Business meetings, radio shows, etc, etc… short day.  My apologies.  Here are today’s SEC headlines with an extra touch of bitterness and salt thrown in for spice (’cause I’m already behind due to the start of what looks to be “Expansionpalooza 2012″):

 

1.  Don’t look now, but the presidents of the Big Ten and the Pac-12 are considering a non-seeded Plus-One postseason plan for college football – just take the two best teams after the bowls, they mean — in order to protect the sanctity of the Rose Bowl.  (Personal take: It’s time for everyone else to tell the Pac-12 and the Big Ten to just go to hell.  The fans of the Midwest and West can watch their beloved Rose Bowl every year.  And everyone else in America can watch a four-team playoff to crown a national champion.  After about two years on the outside looking in — with more and more recruits choosing to go elsewhere — the Big Ten, the Pac-12 and the Rose Bowl would all come begging for entry.  It’s time to play hardball with these self-important twits.  Like this.)

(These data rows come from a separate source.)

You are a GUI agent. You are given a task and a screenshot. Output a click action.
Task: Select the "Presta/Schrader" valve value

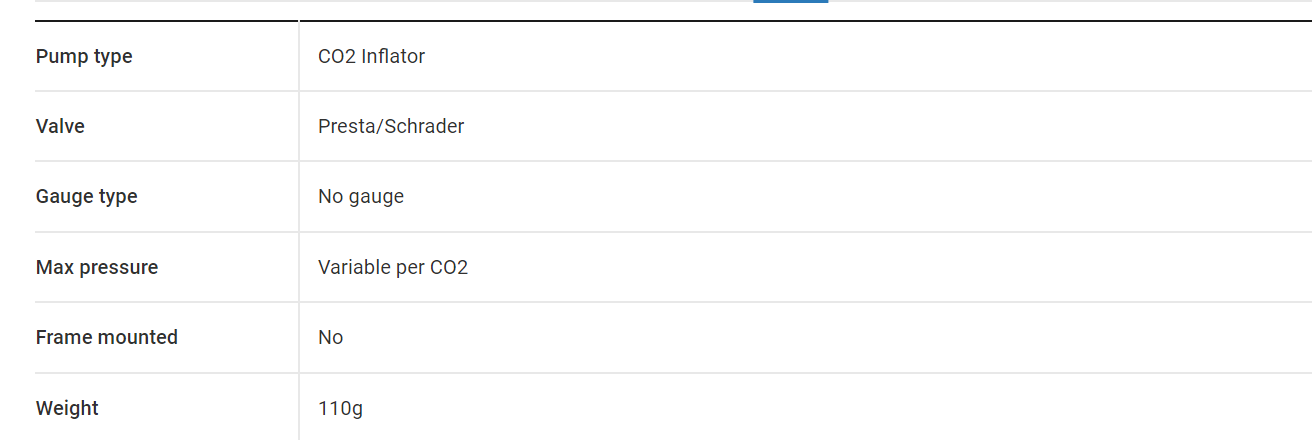[x=391, y=126]
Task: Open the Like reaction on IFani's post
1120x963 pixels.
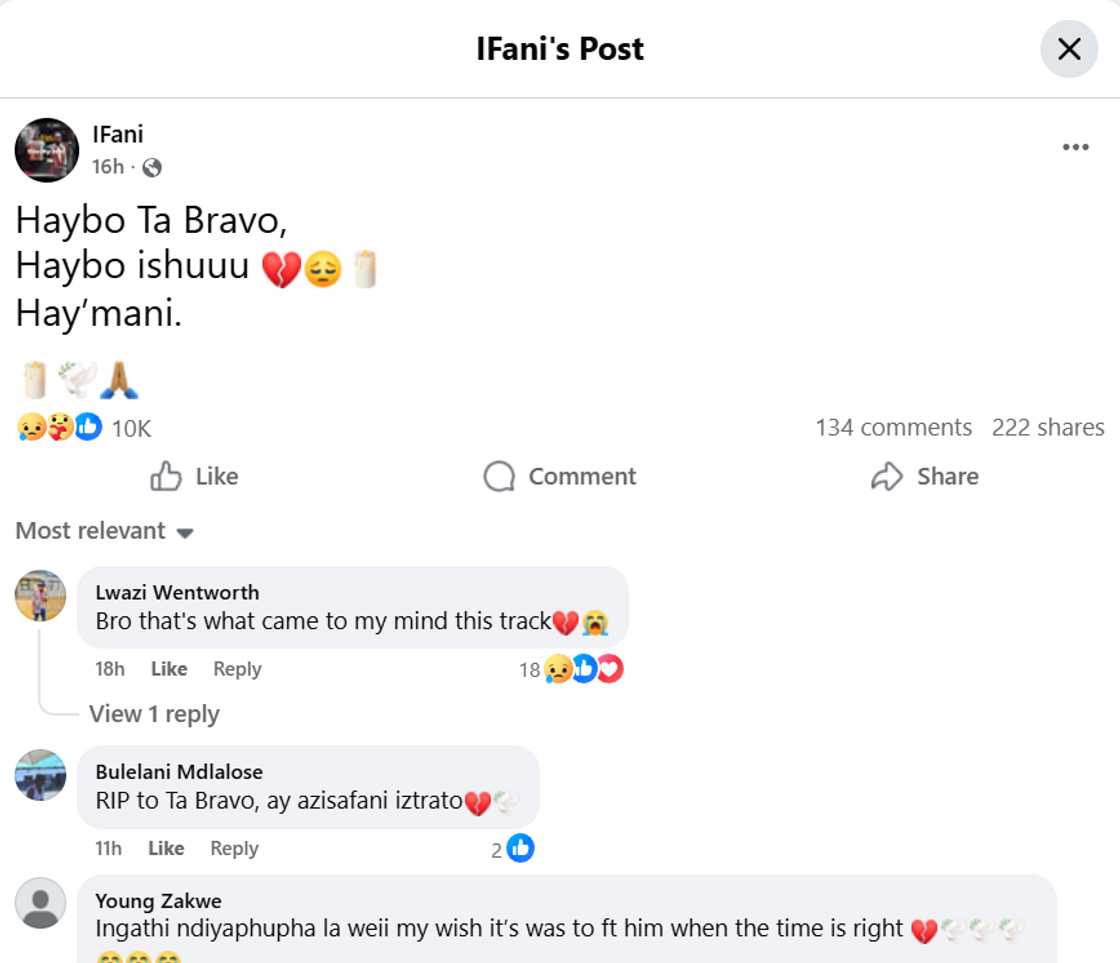Action: point(194,477)
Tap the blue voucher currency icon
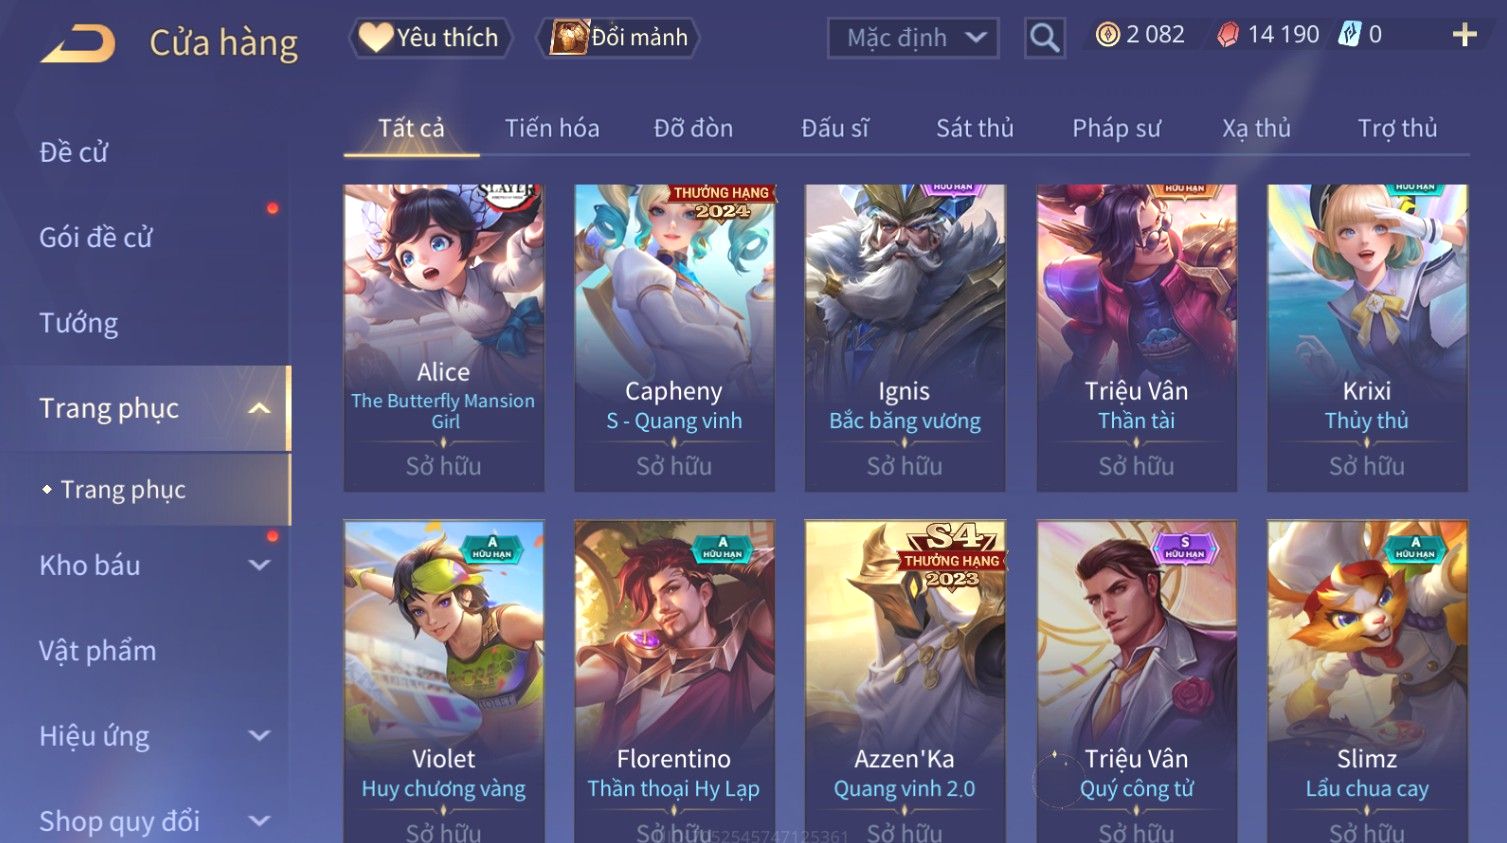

2.  Florida may use two quarterbacks this fall (which only seems to work when you have two completely different styles of quarterback… one runner, one passer).

3.  Aaron Murray tried to make a funny about Georgia wearing pink helmets this fall.  Twitter blew up.  Websites believed what they saw on Twitter leading to further blow-ups.  Then UGA’s quarterback had to backtrack.  (Gotta love that Twitter.)

4.  This writer says retiring Georgia prez Michael Adams should rename Sanford Stadium after Vince Dooley… who he forced out as AD back in 2004.  (I wouldn’t hold my breath.)

5.  Kentucky and Indiana won’t play basketball this season for the first time since 1969-70 and both parties deserve a kick in the rear for being too dumb to compromise on the locations for future games.  (Not stubborn, dumb.)

6.  John Calipari is spinning the move as being good for his players.  (Nonsense.)

7.  UK won’t be playing North Carolina, either.

8.  Sales of season tickets are up for Vanderbilt football.  (Another positive sign for the Commodores.)

9.  Mississippi State’s offensive line will have to be ready to pass protect with a less mobile Tyler Russell behind center.

10.  Texas A&M’s board of regents has given president R. Bowen Loftin the power to negotiate a buyout with AD Bill Byrne.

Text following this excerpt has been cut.